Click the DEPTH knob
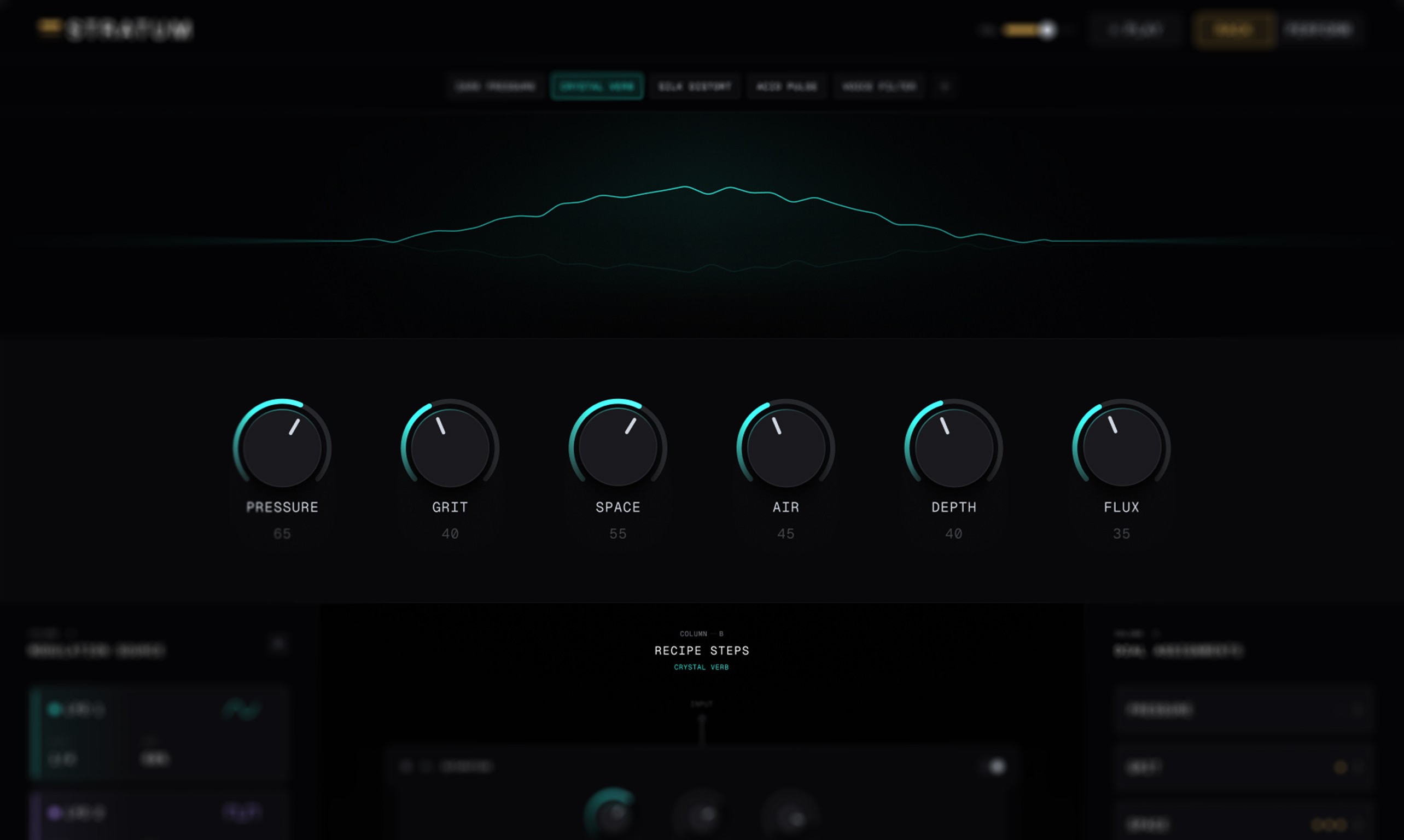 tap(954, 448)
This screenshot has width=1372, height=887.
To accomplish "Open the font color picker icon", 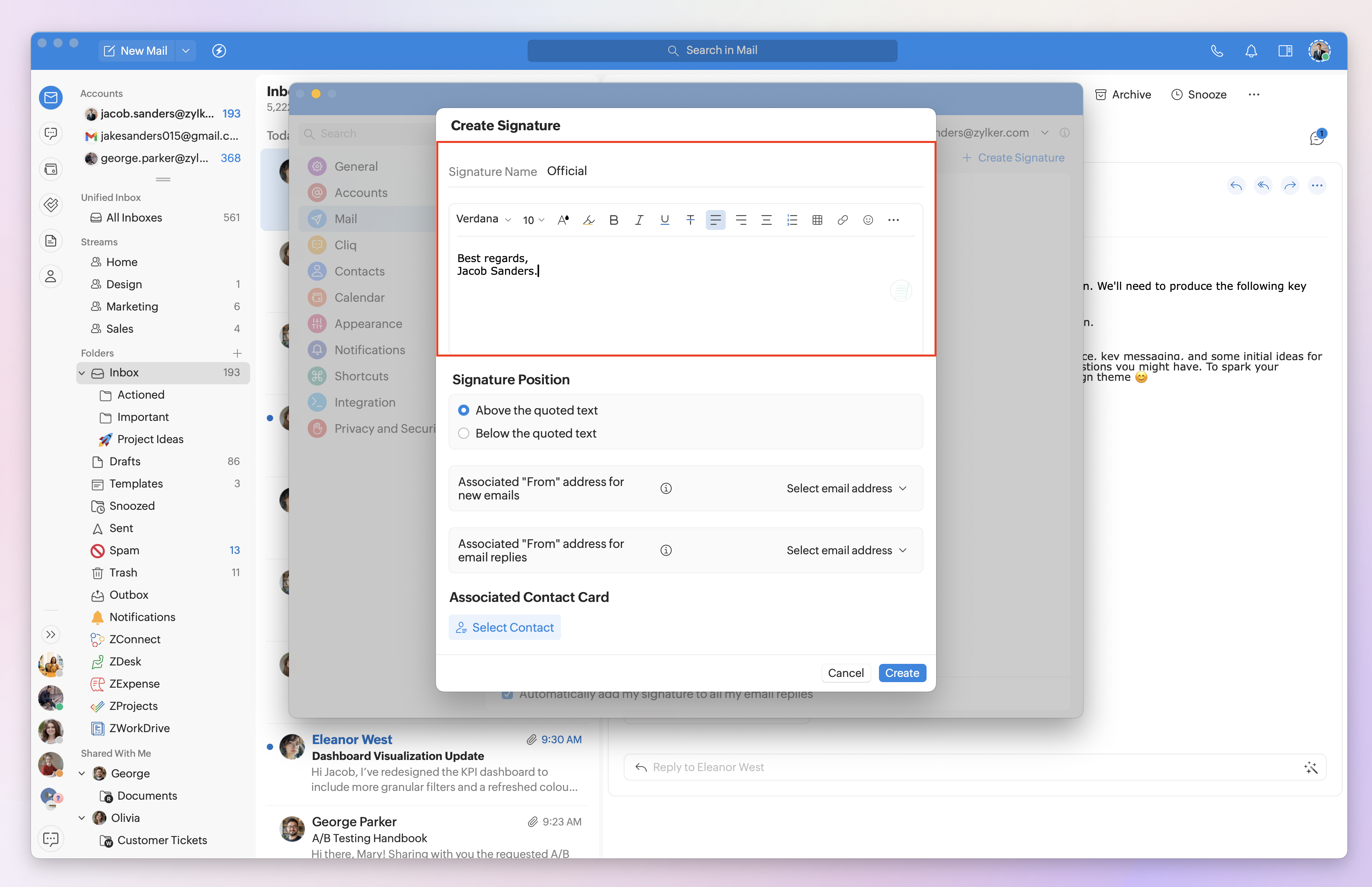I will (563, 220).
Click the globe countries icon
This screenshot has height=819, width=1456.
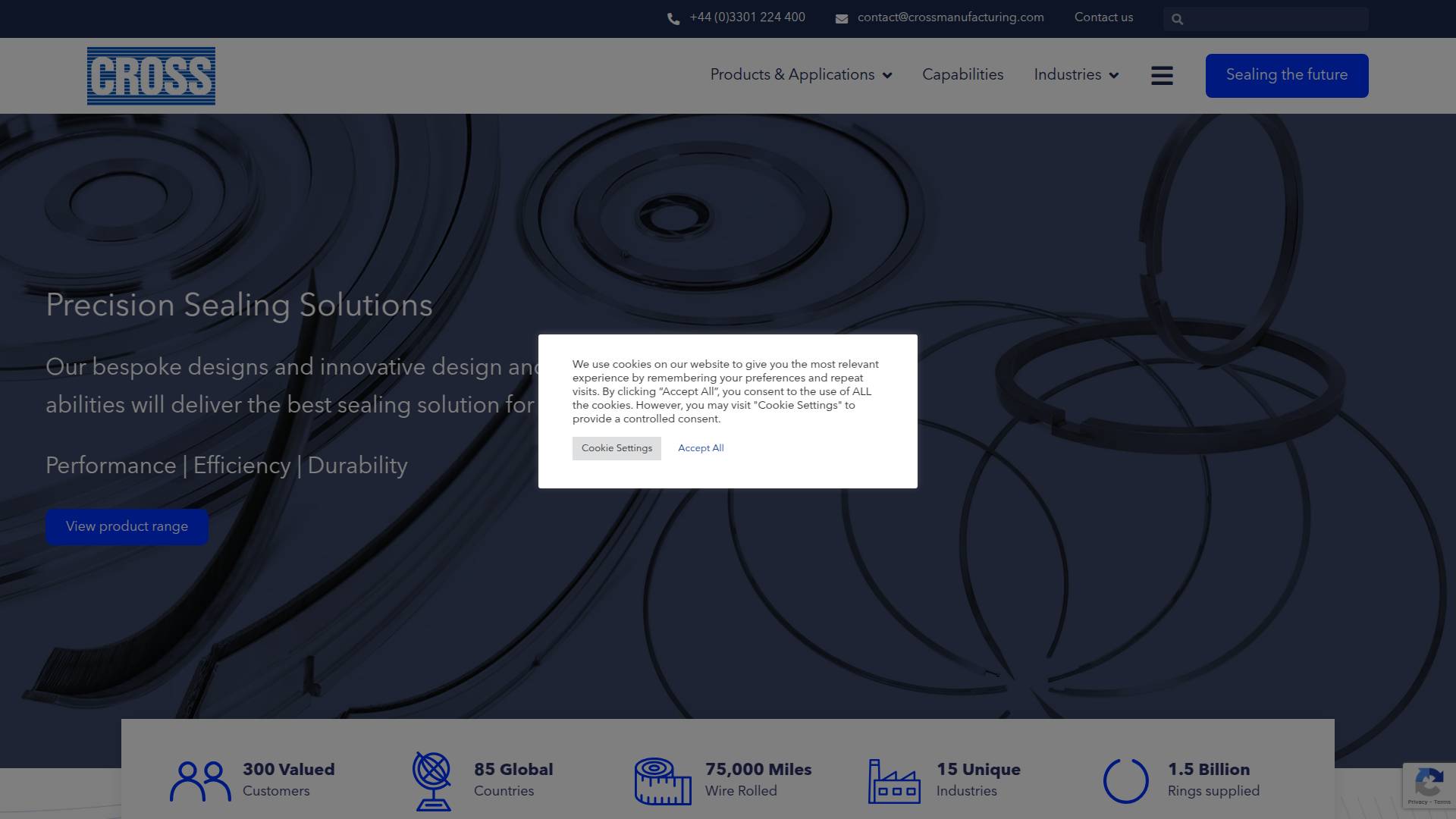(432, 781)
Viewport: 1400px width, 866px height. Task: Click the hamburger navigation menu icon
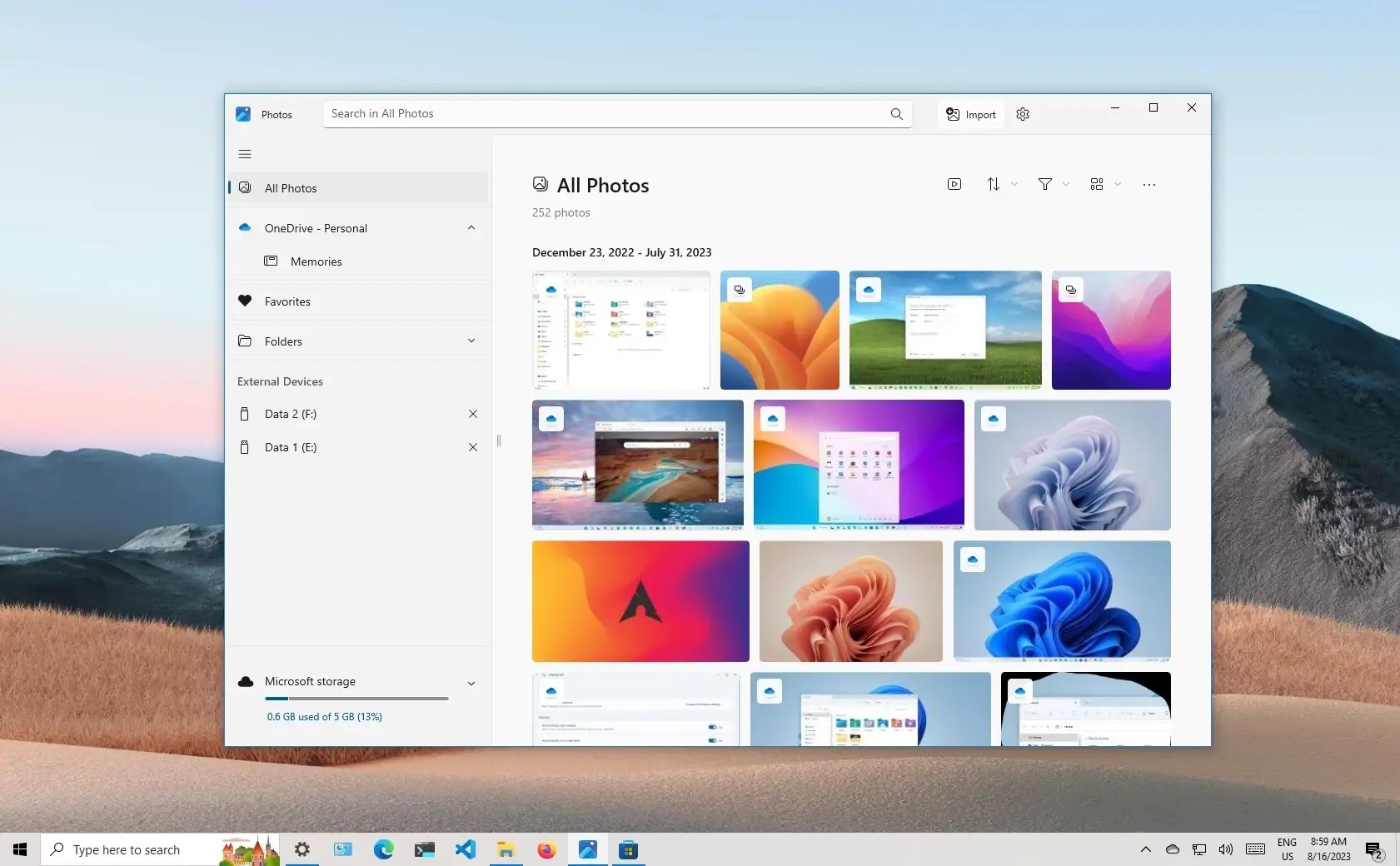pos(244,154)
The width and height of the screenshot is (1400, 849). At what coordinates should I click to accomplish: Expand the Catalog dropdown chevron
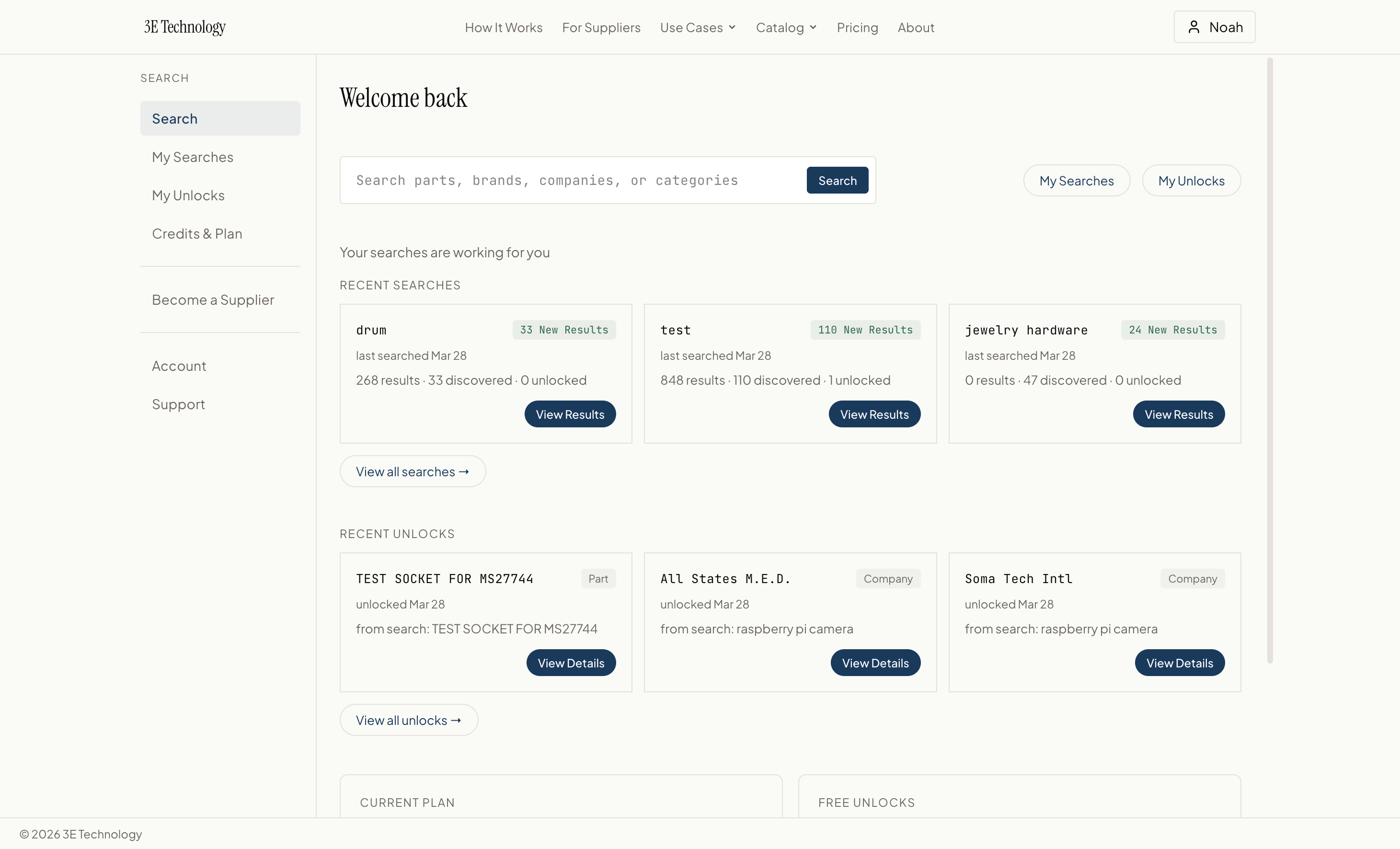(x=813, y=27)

—————

Only the lines from the one containing "This screenshot has height=819, width=1456." through the last line of the data above, both included, belong in the reply, each restated exactly and without pictures.

Exercise solution:
This screenshot has height=819, width=1456.
(432, 781)
Viewport: 1400px width, 866px height. Task: Click the hamburger navigation menu icon
pos(244,154)
The width and height of the screenshot is (1400, 849). At what coordinates should I click to accomplish: Expand the Catalog dropdown chevron
(x=813, y=27)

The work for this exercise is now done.